The PANCRIT-1 trial was designed to enrol around 440 patients with metastatic pancreatic cancer and a majority of these patients will be recruited at clinical trial sites across the US, with additional sites in Canada, Europe and Israel participating.

The company said that it is planning to complete patient accrual in the first half of 2015.

"If the results from the Phase Ib study are confirmed by the PANCRIT-1 trial, clivatuzumab tetraxetan could become the first antibody-directed radiation therapy approved to treat patients with solid tumours."

Eligible patients will be randomised two to one to the treatment arm of three doses of 90Y-clivatuzumab tetraxetan plus four doses of gemcitabine at 200mg/m2 per cycle or placebo plus low-dose gemcitabine, the company added.

All patients will be administered during the initial four weeks of each seven-week cycle, and may be repeated up to a maximum of six cycles.

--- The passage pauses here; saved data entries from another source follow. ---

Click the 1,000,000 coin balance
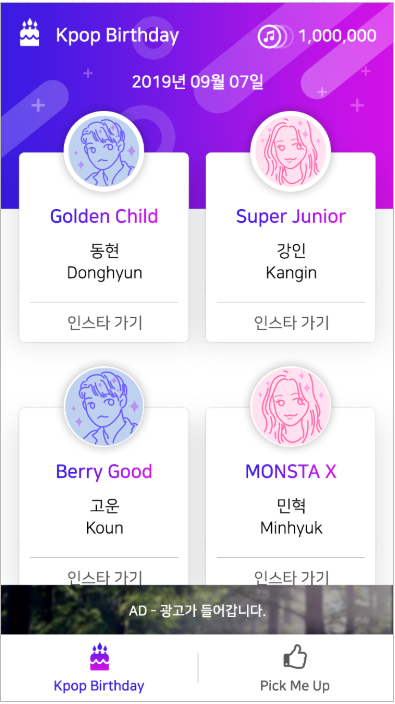This screenshot has width=395, height=704. point(338,36)
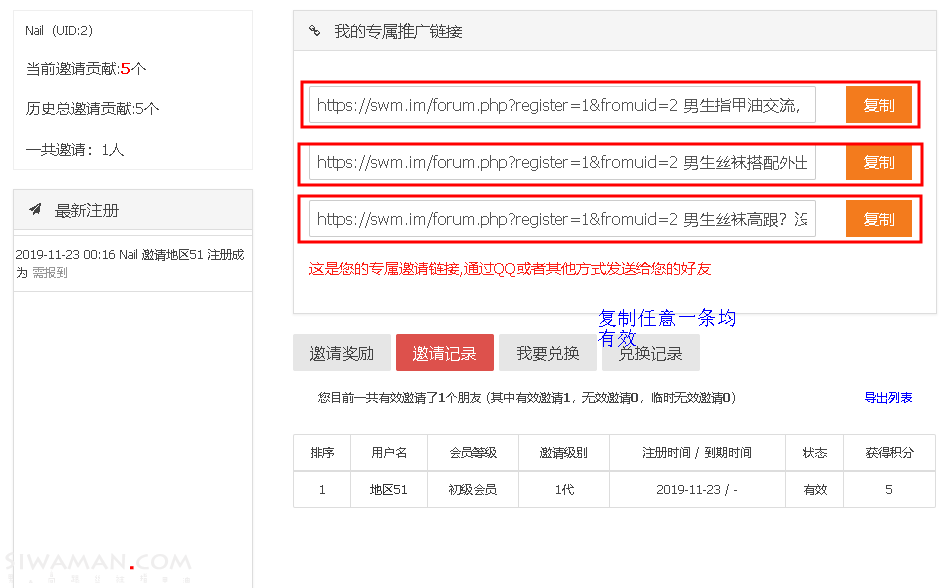Click the 注册时间 / 到期时间 column header

(x=696, y=453)
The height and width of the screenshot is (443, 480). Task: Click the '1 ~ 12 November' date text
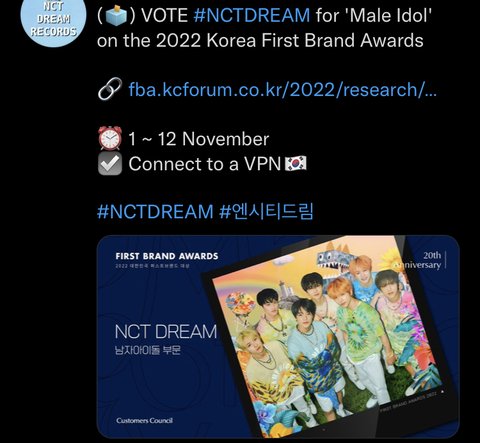point(199,139)
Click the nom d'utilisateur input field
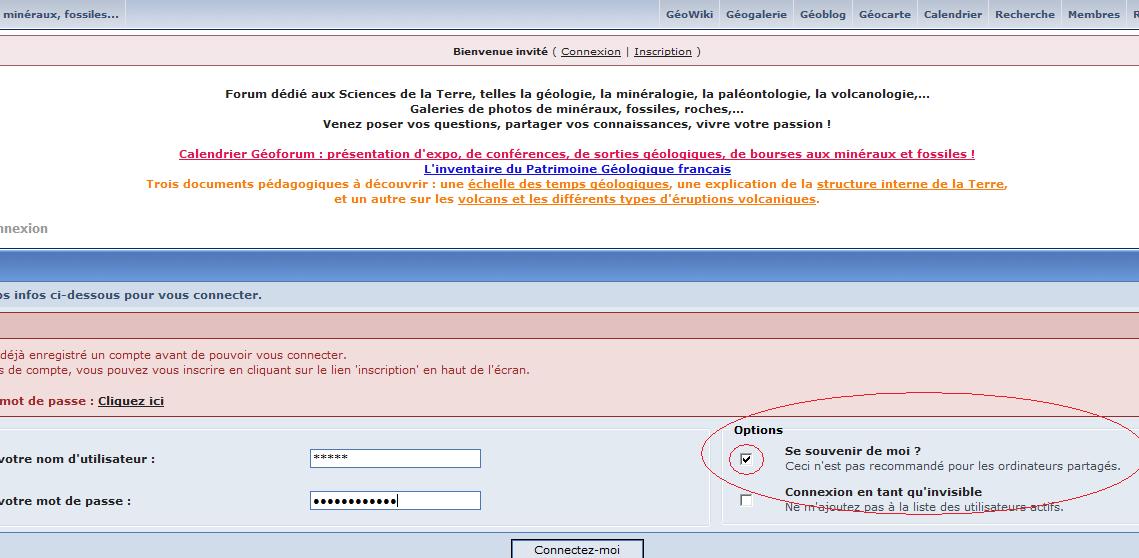 click(x=395, y=458)
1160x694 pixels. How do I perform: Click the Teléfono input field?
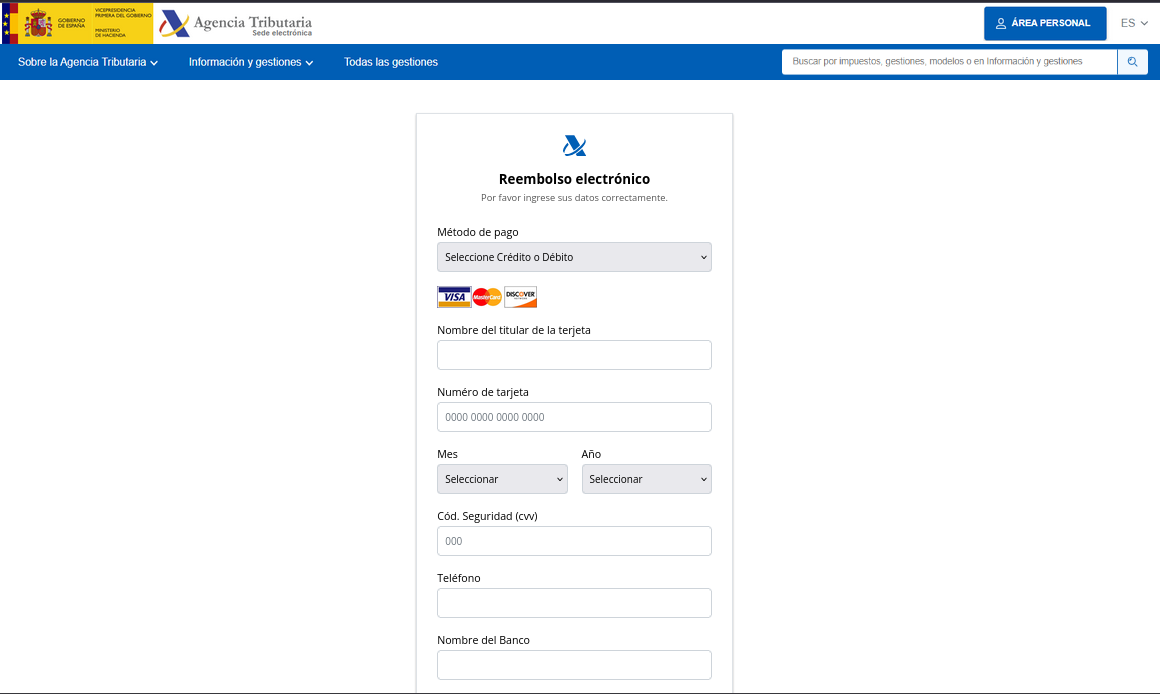pos(574,603)
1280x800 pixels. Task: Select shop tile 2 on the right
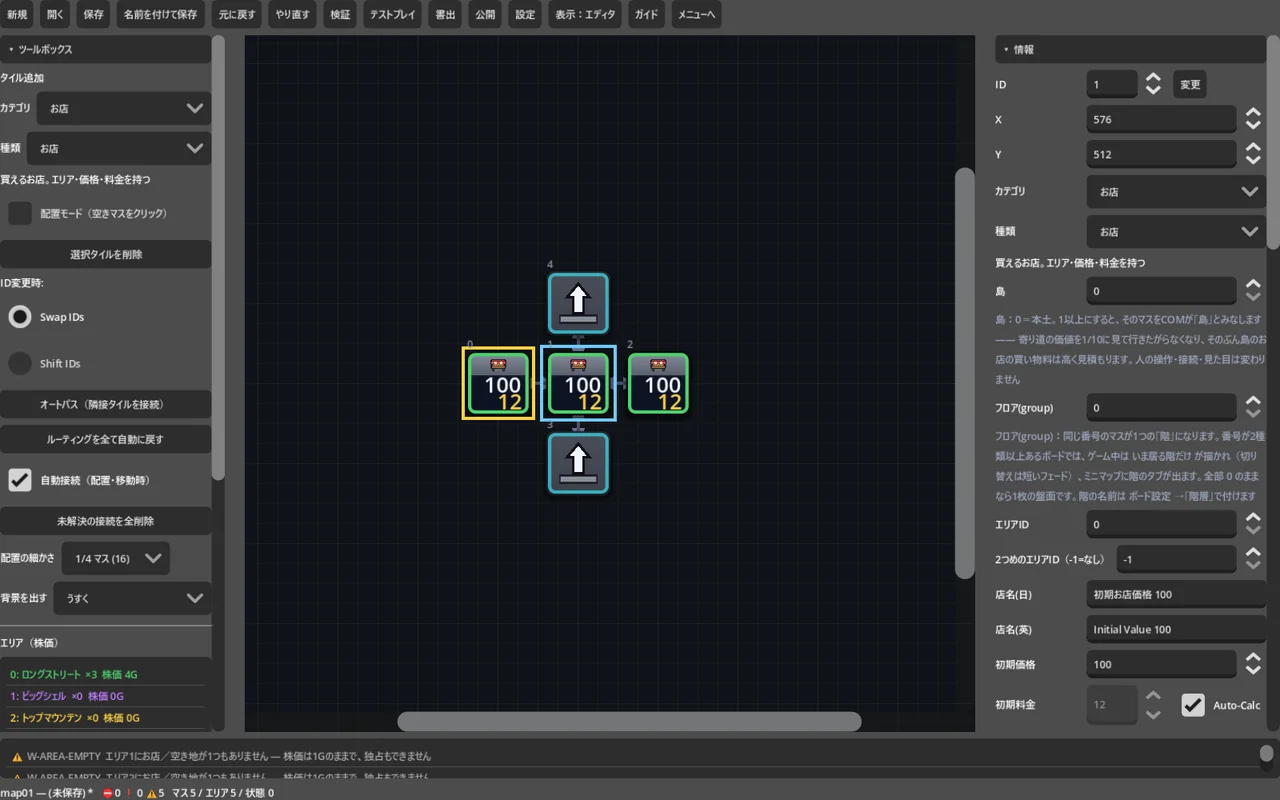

The combination of 90Y-clivatuzumab tetraxetan and low-dose gemcitabine produced a median OS of four months with a manageable safety profile, in a recently completed Phase Ib clinical trial in the same patient group with relapsed pancreatic cancer.

According to the company, that was statistically significant (p = 0.021) compared with the median OS of 2.8 months when patients were treated with 90Y-clivatuzumab tetraxetan alone.

In addition, there were two partial responders in the combination arm and more importantly, the rapid enrolment of the Phase Ib trial showed an unmet medical need for treatment options for patients in this late-stage setting.

Previously, 90Y-clivatuzumab tetraxetan has received orphan drug designation in both the US and Europe, and fast-track designation in the US for the treatment of patients with pancreatic cancer.


Image: Histopathogic image of pancreatic adenocarcinoma arising in the pancreas head region. Photo: courtesy of KGH.